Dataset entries
__________________________________________________

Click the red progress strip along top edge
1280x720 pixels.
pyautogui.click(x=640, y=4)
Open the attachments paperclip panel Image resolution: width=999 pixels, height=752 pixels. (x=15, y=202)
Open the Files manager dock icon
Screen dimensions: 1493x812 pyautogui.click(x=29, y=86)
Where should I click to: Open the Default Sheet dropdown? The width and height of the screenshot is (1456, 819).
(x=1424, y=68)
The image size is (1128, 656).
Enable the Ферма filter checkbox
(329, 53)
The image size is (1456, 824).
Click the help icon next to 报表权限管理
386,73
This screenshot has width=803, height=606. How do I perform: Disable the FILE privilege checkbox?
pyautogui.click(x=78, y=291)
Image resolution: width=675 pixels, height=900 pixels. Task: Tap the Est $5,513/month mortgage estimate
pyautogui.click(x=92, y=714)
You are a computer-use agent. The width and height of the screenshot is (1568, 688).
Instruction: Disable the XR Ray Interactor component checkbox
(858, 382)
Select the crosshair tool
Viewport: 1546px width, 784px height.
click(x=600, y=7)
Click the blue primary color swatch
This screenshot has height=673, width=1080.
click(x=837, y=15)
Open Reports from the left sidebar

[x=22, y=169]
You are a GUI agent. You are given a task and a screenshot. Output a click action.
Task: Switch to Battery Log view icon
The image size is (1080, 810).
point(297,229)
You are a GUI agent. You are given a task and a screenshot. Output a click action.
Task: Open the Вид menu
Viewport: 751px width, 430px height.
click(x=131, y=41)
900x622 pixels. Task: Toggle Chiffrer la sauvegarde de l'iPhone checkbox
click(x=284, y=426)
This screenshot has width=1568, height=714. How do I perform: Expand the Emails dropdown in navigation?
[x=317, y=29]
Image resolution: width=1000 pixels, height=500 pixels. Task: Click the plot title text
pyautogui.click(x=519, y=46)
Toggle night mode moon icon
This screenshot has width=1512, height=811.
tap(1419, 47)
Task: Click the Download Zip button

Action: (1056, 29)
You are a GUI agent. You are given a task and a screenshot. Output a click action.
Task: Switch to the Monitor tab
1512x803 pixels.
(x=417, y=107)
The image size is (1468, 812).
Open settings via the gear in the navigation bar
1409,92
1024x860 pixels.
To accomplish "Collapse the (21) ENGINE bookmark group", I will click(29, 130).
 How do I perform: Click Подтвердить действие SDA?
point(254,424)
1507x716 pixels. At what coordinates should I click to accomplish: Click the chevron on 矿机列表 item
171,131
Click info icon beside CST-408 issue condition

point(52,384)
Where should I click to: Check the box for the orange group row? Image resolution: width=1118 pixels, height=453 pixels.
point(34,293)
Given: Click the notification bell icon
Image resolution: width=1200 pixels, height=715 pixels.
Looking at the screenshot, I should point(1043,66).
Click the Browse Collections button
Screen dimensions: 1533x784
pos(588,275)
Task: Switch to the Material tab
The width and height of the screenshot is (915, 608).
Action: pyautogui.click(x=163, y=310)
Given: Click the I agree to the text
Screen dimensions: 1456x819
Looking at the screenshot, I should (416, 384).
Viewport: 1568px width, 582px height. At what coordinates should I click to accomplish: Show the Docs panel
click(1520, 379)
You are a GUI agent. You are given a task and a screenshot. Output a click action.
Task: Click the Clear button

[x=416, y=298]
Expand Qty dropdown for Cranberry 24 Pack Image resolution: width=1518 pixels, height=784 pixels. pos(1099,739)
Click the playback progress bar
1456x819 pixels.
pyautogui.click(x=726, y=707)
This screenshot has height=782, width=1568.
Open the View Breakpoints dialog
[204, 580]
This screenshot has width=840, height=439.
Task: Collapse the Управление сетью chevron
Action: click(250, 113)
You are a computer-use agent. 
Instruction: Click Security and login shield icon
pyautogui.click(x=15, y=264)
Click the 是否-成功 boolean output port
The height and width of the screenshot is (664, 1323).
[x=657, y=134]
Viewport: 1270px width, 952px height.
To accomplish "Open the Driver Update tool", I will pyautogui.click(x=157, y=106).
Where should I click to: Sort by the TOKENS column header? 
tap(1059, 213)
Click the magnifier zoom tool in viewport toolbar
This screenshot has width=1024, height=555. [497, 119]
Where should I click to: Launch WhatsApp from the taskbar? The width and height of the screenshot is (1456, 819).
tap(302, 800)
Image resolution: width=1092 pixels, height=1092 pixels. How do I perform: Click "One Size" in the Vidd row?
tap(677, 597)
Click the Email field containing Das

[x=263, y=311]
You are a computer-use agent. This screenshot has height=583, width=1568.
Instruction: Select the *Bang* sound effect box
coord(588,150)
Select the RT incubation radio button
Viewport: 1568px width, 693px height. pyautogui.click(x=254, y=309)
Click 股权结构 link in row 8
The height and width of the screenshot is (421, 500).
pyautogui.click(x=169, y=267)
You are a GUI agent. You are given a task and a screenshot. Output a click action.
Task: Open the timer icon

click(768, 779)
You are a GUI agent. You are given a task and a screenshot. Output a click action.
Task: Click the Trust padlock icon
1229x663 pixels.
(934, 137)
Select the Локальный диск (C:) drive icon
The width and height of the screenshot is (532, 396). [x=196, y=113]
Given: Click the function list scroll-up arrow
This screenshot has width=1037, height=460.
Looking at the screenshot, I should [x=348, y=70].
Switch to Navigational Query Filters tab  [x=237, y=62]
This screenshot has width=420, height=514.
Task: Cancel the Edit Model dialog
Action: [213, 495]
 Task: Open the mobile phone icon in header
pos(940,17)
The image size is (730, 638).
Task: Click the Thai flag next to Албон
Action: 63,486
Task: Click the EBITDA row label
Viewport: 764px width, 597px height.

__________________________________________________

TO DO: Update the data from its start through the line containing "Screen dimensions: 1493x812", inclusive, changing "progress strip" to "progress bar" and leaving everything else unchanged.

SOLVED PROBLEM:
Click the red progress bar along top edge
1280x720 pixels.
pyautogui.click(x=640, y=4)
Open the attachments paperclip panel Image resolution: width=999 pixels, height=752 pixels. (x=15, y=202)
Open the Files manager dock icon
Screen dimensions: 1493x812 pyautogui.click(x=29, y=86)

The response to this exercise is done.